One thing I wanted to understand a bit better is how you’re invoking ‘paradigms’ in this post wrt AI research vs. alignment research. I think we can be certain that AI research and alignment research are not identical programs but that they will conceptually overlap and constrain each other. So when you’re talking about ‘principles that carry over,’ are you talking about principles in alignment research that will remain useful across various breakthroughs in AI research, or are you thinking about principles within one of these two research programs that will remain useful across various breakthroughs within that research program?
Another thing I wanted to understand better was the following:
Unlike many of the natural sciences (physics, chemistry, biology, etc.) whose explicit goals ostensibly are, as you’ve said, ‘to figure out the constraints which govern the world,’ I think that one thing that makes alignment research unique is that its explicit goal is not simply to gain knowledge about reality, but also to prevent a particular future outcome from occurring—namely, AGI-induced X-risks. Surely a necessary component for achieving this goal is ‘to figure out the [relevant] constraints which govern the world,’ but it seems pretty important to note (if we agree on this field-level goal) that this can’t be the only thing that goes into a paradigm for alignment research. That is, alignment research can’t only be about modeling reality; it must also include some sort of plan for how to bring about a particular sort of future. And I agree entirely that the best plans of this sort would be those that transcend content-level paradigm shifts. (I daresay that articulating this kind of plan is exactly the sort of thing I try to get at in my Paradigm-building for AGI safety sequence!)
Good question.
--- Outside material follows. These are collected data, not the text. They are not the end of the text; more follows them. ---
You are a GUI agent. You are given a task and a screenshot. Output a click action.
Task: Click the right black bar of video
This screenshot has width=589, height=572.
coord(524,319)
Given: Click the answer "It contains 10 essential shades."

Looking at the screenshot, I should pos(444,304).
Both.
Imagine that we’re planning a vacation to Australia. We need to plan flights, hotels, and a rental car. Now someone says “oh, don’t forget that we must include some sort of plan for how to get from the airport to the rental car center”. And my answer to that would usually be… no, I really don’t need to plan out how to get from the airport to the rental car center. That part is usually easy enough that we can deal with it on-the-fly, without having to devote significant attention to it in advance.
Just because a sub-step is necessary for a plan’s execution, does not mean that sub-step needs to be significantly involved in the planning process, or even planned in advance at all.
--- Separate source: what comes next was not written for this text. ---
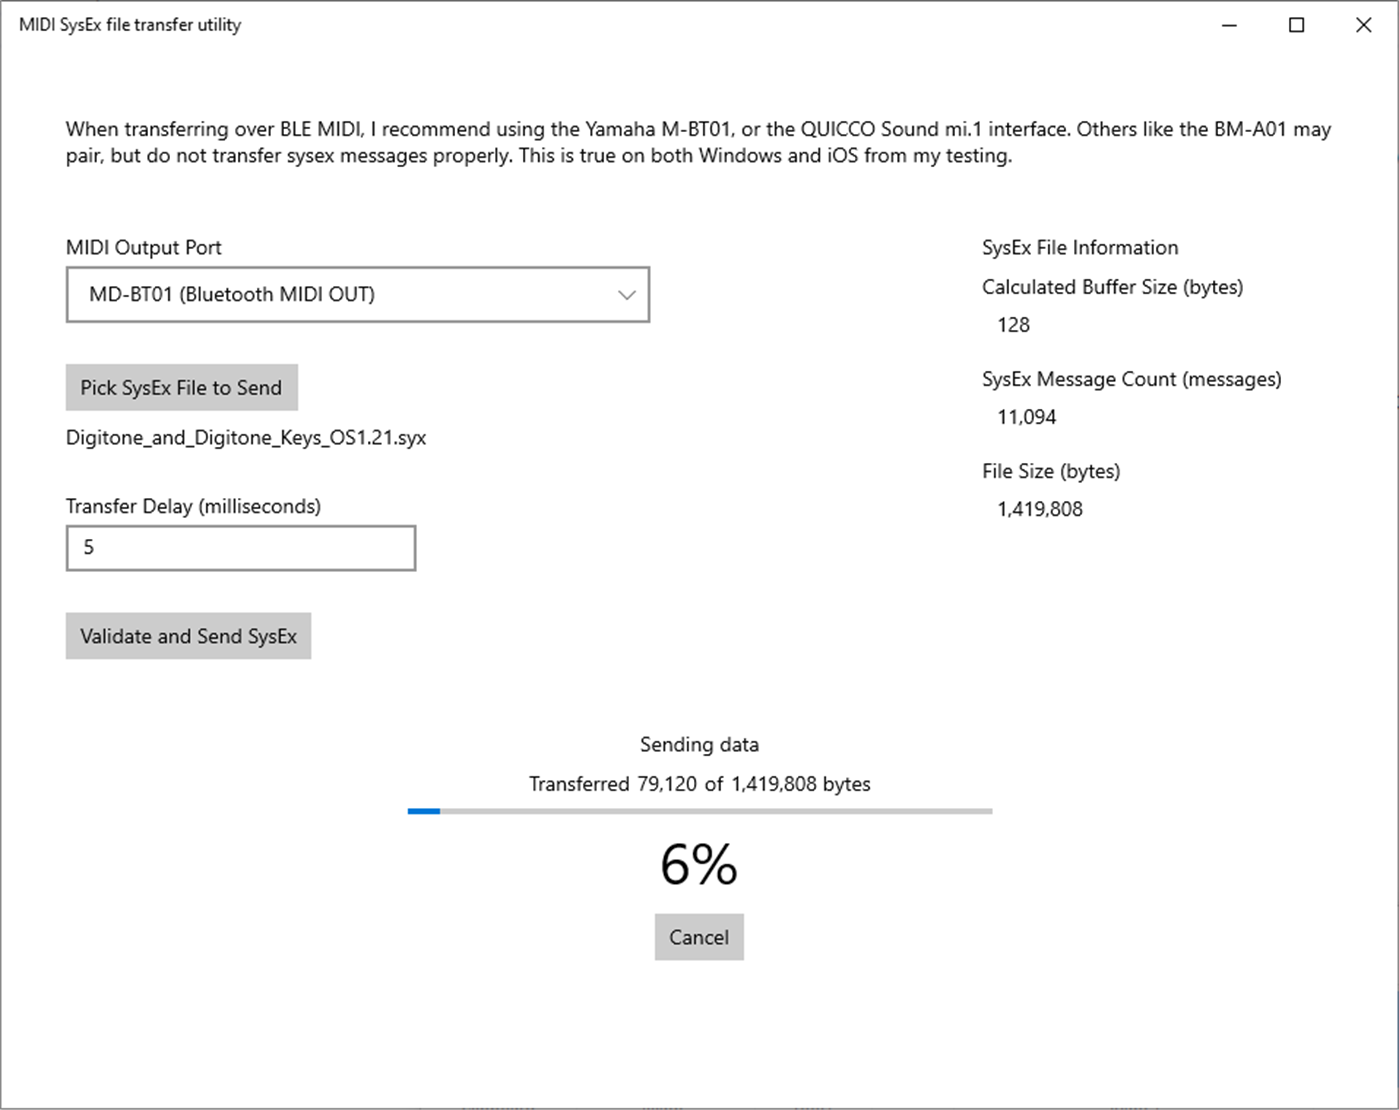Click the SysEx Message Count value 11,094
The width and height of the screenshot is (1399, 1110).
click(1027, 416)
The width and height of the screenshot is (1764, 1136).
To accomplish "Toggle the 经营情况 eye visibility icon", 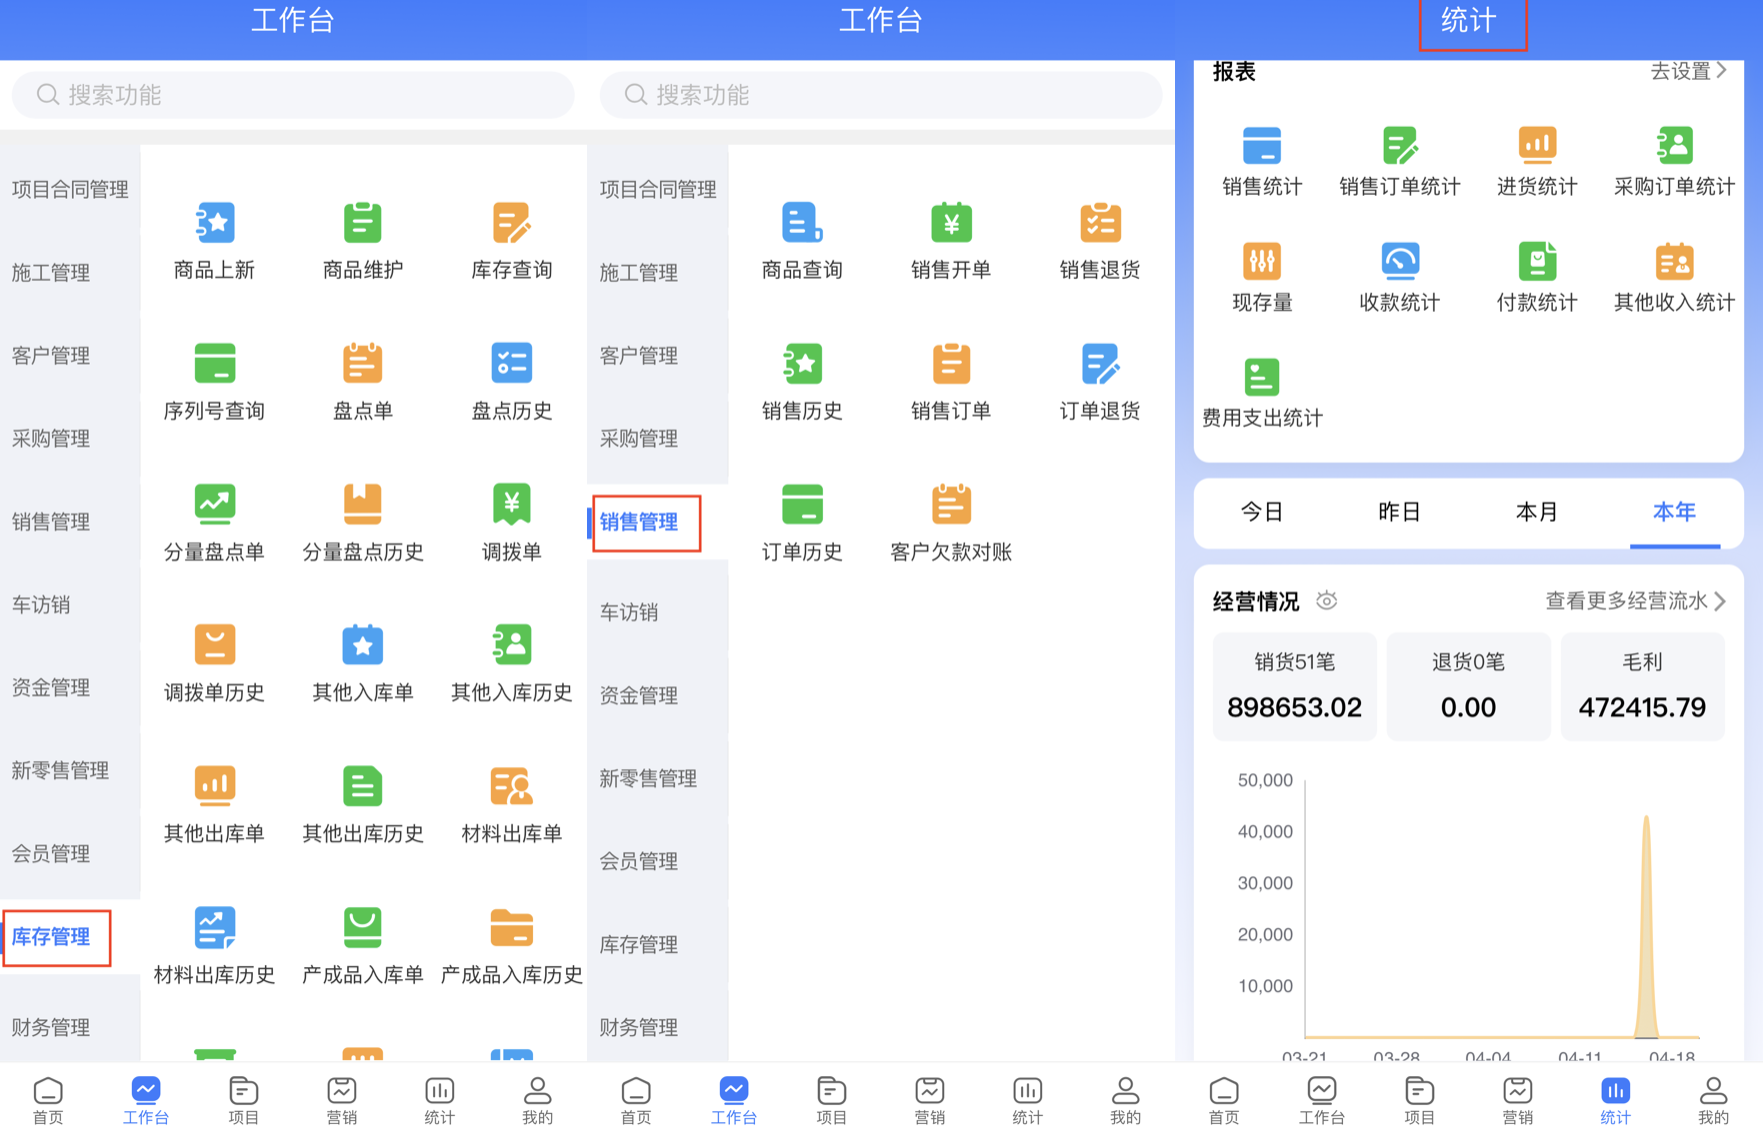I will pos(1327,601).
Setting aside for the moment whether or not that’s a good analogy for whether “alignment research can’t only be about modeling reality”, what are the criteria for whether it’s a good analogy? In what worlds would it be a good analogy, and in what worlds would it not be a good analogy?
The key question is: what are the “hard parts” of alignment? What are the rate-limiting steps? What are the steps which, once we solve those, we expect the remaining steps to be much easier? The hard parts are like the flights and hotel. The rest is like getting from the airport to the rental car center: that’s a problem which we expect will be easy enough that we don’t need to put much thought into it in advance (and shouldn’t bother to plan it at all until after we’ve figured out what flight we’re taking). If the hard parts of alignment are all about modeling reality, then alignment research can, in principle, be only about modeling reality.
My own main model for the “hard part” of alignment is in the first half of this video. (I’d been putting off bringing this up in the discussion on your Paradigm-Building posts, because I was waiting for the video to be ready.)